В деле «Ирисы», «Лотосы», «Лилии».
Жук-штабист - чтобы пляс иной -
препарировал слоги фамилий, и
группе вывязал позывной.
Ах, ольховник, нейтралка ничейная -
двух усталых фронтов рубеж!..
Подготовлено нас было четверо -
диверсантов, фантомов СМЕРШ.
«Бе»
Неотступный, характера цепкого,
скирдовальщик злой молотьбы;
мастер внутренних практик Ощепкова,
прошивающий пальцем лбы;
но бедовый, убийственный раж его
сплавлен с трезвостью вожака -
в боевой единице фельдмаршалом
Глеб Березин, старлей пока.
«Зы»
За растопкой фиксатого цыканья -
золотого зевка пожар...
Рядового Евстафия Зыгаря
называют «циркач ножа»:
им без меры умельцев привечено, -
тех, что вдоха не проикав,
вдруг согрели - не сердцем, так печенью -
подколодный ледок клинка.
«Мян»
От друзей шпильки лексики - «кляйне копф»,
«макаронина», «дрын», «глиста».
А младлей - длинный Всеволод Мянников -
македонской стрельбы мастак:
как-бы медленный, как-бы неспешненький...

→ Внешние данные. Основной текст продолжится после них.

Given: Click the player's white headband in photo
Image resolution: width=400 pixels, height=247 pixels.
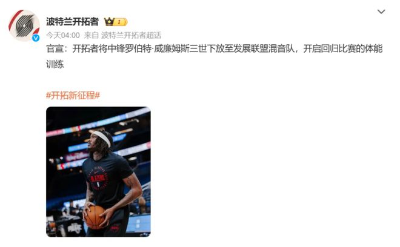Looking at the screenshot, I should click(102, 138).
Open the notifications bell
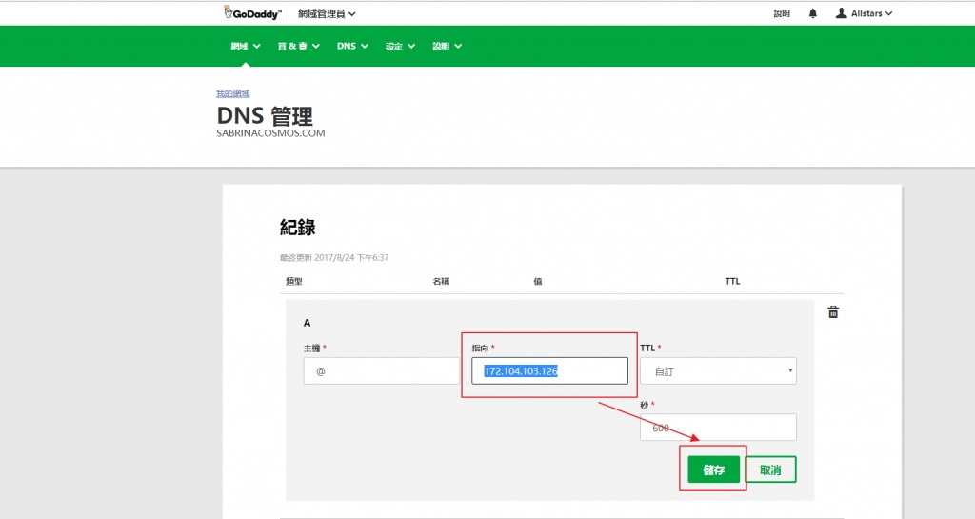The width and height of the screenshot is (975, 519). point(812,13)
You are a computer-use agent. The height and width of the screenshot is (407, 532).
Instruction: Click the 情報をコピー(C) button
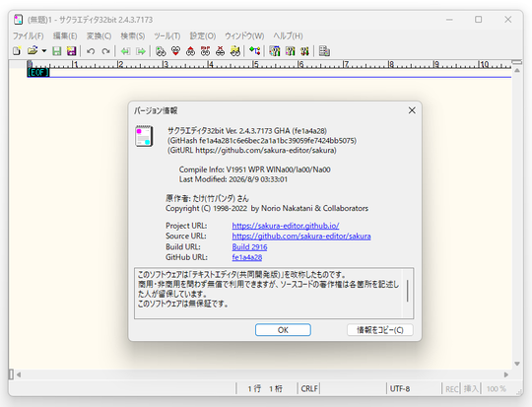pos(380,330)
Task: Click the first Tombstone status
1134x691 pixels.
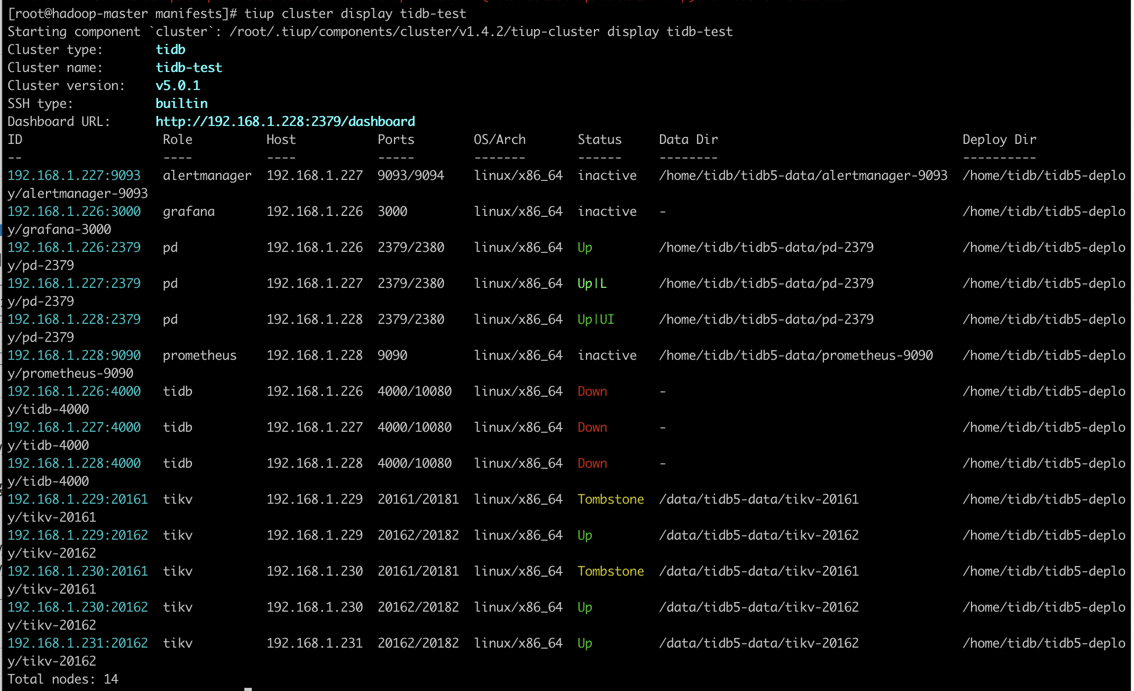Action: click(610, 499)
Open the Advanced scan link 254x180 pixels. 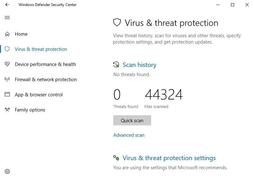129,135
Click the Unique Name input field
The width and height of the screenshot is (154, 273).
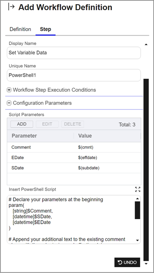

Полсекунды и «дрын» крылат! -
валит цели из пары тэтэшников
на бегу, в подпрыг, вперекат.
«Ка»
Кто важнецкой “цыганочки” бацатель?
Кто стяжатель пригожих цац?
Кто маэстро морзяночной рации?
Кто сержант Анатоша Кац?
Скучновато от целкости Севкиной,
да не след кисляка кривить:
при двухваттном ковчежеке «Севера»
Я - заветный ключарь-левит.
Над нейтралкой, истомной спросония,
разгораясь, алел восток.
Предстояла работа особая,
а какая - секрет лет сто.
Помню волчесть под тусклыми френчами...
Скорпионство спецжелезяк...
Мы, с убойным искусством повенчаны,
встлались в гон миражей, скользя
друг за другом без шороха. Помню, как,
пылко славя румяный мир,
на заутрених хо́рах ольховника
ликовал соловьиный клир, -
ну, кондачили, райские сволочи!
Тут-то чёрт и - разок один,
наудачу, фугасно-осколочным, -
чудо-зорьке подзасадил.
Вопль тротила - охального кочета -
смёл мой слух в глухоты ухаб;
окатила ольху, многокольчата,
трёх искусников требуха, -
три искусника ловко размножились
на куски, а кусков левей -
взрытость супеси, комля корёженность,
мятость листьев, излом ветвей
оплескало лиловое вервие.
Жив - хватаясь за воздух ртом -
я дыхание пробовал первое,
шиповатое, а потом -
диким грохотом пульса пророс в груди
неотвязной надсады жар
и, подохнув, загнулся я: Господи,
никогда так - до ссак! - не ржал.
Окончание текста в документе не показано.